New Jersey-based Cooper Health System and Cooper University Hospital have agreed to a $12.6 million settlement to resolve claims of Medicare and Medicaid fraud in violation of the False Claims Act. The agreement was the result of a multi-year investigation by the United States Department of Justice (“DOJ”) and the New Jersey Attorney General’s Office; the government learned of the alleged conduct through disclosures by Dr. Nicholas DePace in a qui tam suit filed in 2008.
Dr. DePace filed suit under the qui tam provisions of the False Claims Act, which allow private whistleblowers (referred to as “relators”) with knowledge of fraud to file suit on behalf of the government. The federal False Claims Act dates back to 1863, enacted to combat war profiteering during the Civil War. Thirty states and three municipalities have enacted statutes modeled on the federal law, including qui tam provisions providing for private rights of action for qui tam relators. Dr. DePace is a prominent Philadelphia-area cardiologist.
The government alleged that the Cooper Health System and hospital (“Cooper”) paid millions of dollars in remuneration to physicians in order to induce referrals in violation of the Anti-Kickback Statute (“AKS”). The AKS makes it a felony for any person to offer, solicit, receive, or pay remuneration in connection with a referral for services that are eligible for reimbursement under a federal health care program such as Medicare or Medicaid. Medicaid is a program that is administered by both the federal government and the states, and consequently state attorneys general frequently investigate and assist in prosecuting Medicaid fraud under state false claims acts. Both the United States and the State of New Jersey intervened in Dr. DePace’s qui tam complaint. Under the False Claims Act, the government has an initial 60-day period in which to determine whether or not to intervene in a qui tam suit, but relators may continue to pursue their claims privately even if the government declines to intervene.

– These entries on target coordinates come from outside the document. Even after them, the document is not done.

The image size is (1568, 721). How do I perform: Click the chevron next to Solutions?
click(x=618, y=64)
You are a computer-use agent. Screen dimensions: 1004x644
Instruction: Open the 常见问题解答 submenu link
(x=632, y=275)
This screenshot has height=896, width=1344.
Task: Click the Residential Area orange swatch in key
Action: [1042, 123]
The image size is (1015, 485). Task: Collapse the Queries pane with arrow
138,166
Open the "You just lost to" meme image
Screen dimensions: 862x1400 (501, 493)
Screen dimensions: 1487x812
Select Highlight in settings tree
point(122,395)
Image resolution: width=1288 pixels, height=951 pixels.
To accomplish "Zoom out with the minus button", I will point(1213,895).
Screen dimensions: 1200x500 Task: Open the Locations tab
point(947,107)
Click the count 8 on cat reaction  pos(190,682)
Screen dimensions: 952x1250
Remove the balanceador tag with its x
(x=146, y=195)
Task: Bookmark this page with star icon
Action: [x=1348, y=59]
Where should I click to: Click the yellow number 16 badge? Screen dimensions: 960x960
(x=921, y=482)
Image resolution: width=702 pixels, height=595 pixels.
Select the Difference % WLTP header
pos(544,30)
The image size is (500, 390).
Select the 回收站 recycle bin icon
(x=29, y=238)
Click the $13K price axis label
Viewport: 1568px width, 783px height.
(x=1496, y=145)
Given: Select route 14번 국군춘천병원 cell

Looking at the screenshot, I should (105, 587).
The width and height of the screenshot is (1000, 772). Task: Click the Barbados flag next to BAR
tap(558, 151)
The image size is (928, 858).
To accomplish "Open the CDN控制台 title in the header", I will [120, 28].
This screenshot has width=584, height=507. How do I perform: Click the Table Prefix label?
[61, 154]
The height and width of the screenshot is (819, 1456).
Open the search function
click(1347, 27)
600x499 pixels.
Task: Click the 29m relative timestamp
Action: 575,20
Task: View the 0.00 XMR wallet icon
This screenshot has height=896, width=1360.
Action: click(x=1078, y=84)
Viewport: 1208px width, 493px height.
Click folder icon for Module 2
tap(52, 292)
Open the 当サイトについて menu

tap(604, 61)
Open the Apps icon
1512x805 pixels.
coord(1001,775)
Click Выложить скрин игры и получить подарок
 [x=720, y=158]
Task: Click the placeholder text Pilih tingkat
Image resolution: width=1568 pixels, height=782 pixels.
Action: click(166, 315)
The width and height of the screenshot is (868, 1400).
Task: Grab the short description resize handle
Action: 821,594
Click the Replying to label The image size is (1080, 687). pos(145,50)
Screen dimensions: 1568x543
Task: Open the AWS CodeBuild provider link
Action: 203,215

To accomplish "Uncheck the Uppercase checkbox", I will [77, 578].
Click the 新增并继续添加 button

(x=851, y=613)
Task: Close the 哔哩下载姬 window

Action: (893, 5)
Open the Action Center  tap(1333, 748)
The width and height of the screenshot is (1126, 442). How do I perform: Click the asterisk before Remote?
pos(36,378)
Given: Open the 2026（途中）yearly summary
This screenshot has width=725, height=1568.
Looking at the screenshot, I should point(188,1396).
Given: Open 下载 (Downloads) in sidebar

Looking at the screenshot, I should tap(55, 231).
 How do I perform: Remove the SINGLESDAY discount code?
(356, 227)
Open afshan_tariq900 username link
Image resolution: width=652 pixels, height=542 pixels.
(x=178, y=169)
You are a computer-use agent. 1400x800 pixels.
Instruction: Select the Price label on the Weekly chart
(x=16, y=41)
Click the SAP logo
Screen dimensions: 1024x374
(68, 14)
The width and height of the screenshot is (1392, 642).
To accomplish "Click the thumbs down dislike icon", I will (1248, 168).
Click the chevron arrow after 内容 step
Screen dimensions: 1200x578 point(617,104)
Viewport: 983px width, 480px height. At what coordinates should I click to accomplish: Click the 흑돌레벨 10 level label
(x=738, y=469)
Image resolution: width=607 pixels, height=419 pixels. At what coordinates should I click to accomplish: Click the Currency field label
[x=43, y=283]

According to Dr. DePace’s complaint, Cooper channeled illegal kickbacks to referring physicians beginning in 2004 via a sham advisory board called the Cooper Heart Institute Advisory Board. Dr. DePace’s complaint claimed that paid physicians based on the volume of their referrals, compensating individual physicians to the tune of $18,500 or more in exchange for attendance at four lectures per year. Such an arrangement, in which high-volume physicians are paid large sums of money for very little in exchange, is unlikely to survive a prosecution for violating the AKS. Moreover, because providers who participate in federal health care programs certify compliance with federal fraud and abuse statutes, including the AKS, reimbursements for services referred in violation of the AKS constitute false claims and result in liability under the False Claims Act.
Victorious relators stand to recover between 15% and 30% of any final judgment or settlement for their participation in False Claims Act litigation, and violators are exposed to treble damages in addition to a civil penalty as high as $11,000 per violation. Since 1986, the Act has undergone a series of important changes; for example, a 2009 amendment to the statute extends the law’s protections against employer retaliation to all agents and contractors of the employer, and protects all individuals who make lawful efforts to stop fraud that is in violation of the Act. The passage of the Dodd-Frank Wall Street Reform Bill and the Patient Protection and Affordable Care Act (“PPACA”) have added to the types of fraud that may give rise to valid complaints under the law.